In Figure 1c, a large hematoma appears after excision, which is considered to be one of the causes of perforation. We also found focal microbleeding not only in the polyp at the perforation site but also in other polyps, similar to the aforementioned report. 4 These findings may indicate capillary fragility.

It is also important to note that when the endoscopists resected the polyps, they felt that the polyps were resected more easily than usual, possibly indicating weakness of the intestinal wall. However, other reports describe perforations that might have been caused by tissue ischemia, such as vasculitis. 9 , 10 In our case, vasculitis was found in the resected specimen, although no thinning of or abscesses within the intestinal wall existed. The presence of vasculitis might have been one of the causes of the perforation. It is not common for bullous pemphigoid to be associated with vasculitis, and it is likely that a different pathology existed for the vasculitis in this case. Furthermore, the symptoms caused by vasculitis may have been masked during corticosteroid treatment. Since the vasculitis was not pathologically diagnosed until after death and an autopsy was refused, the cause could not be determined.

Although the association between chronic kidney disease and vasculitis is also unknown, the cause of chronic kidney disease was diagnosed in our case as follows. The patient needed to self‐urinate due to dysuria caused by prostatic hypertrophy, but he had repeatedly self‐interrupted self‐urination for seven years and had been hospitalized three times for acute renal failure. His physician diagnosed a gradual deterioration of renal function due to noncompliance. For these reasons, we conclude that the delayed perforation was caused by corticosteroid therapy and vasculitis. These factors may have had baneful influences on the intestinal wall, including unexpected massive bleeding, delayed wound healing, focal ischemic change, and focal necrosis. In this case, a clean colon should not have been the aim, and diminutive polyps should not have been removed. Only the polyps with the potential to be prognostic determinants should have been treated.

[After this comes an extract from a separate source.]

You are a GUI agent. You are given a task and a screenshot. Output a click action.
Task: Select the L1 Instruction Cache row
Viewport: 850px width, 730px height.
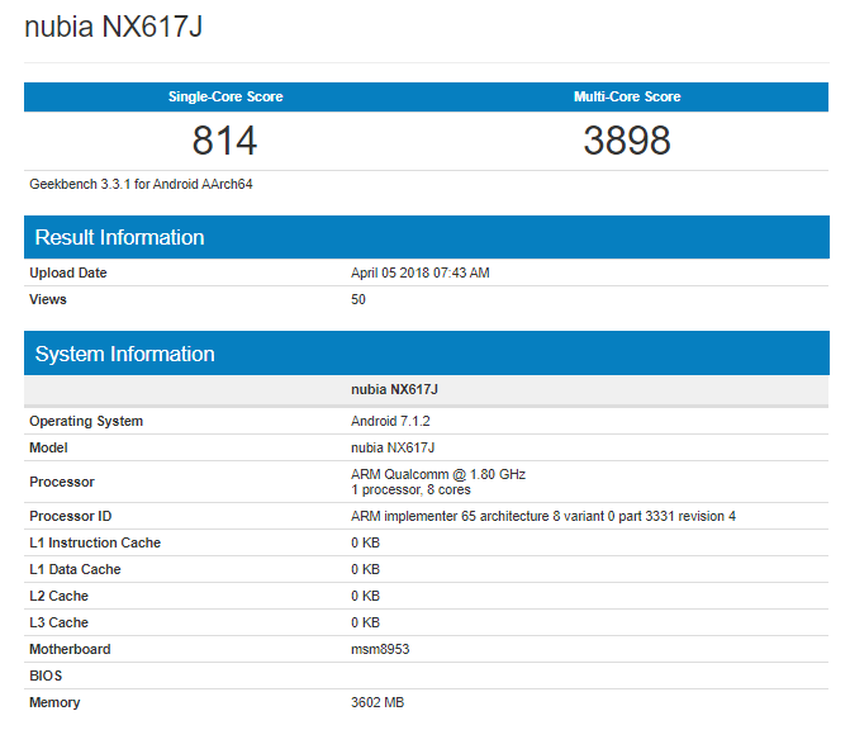click(x=95, y=542)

We experienced a case of delayed perforation from CSP in a corticosteroid‐treated patient with vascular fragility and the presence of vasculitis. It is possible that some patients on corticosteroid therapy may have a special pathology, such as that of this case, sigmoid colon perforation, 9 or jejunal perforation, 10 but it is difficult to confirm in advance whether all patients undergoing colonoscopy have a possible special pathology. To avoid such rare adverse events, clinicians should be wary of patients undergoing corticosteroid therapy. We recommend that the indication for treatment should be evaluated individually before removing polyps.

CONFLICT OF INTEREST

The authors declare no conflicts of interest.

FUNDING INFORMATION

None.

ACKNOWLEDGMENT

We would like to thank the late Shoji Yamaga, MD, for directing the surgeon in this case.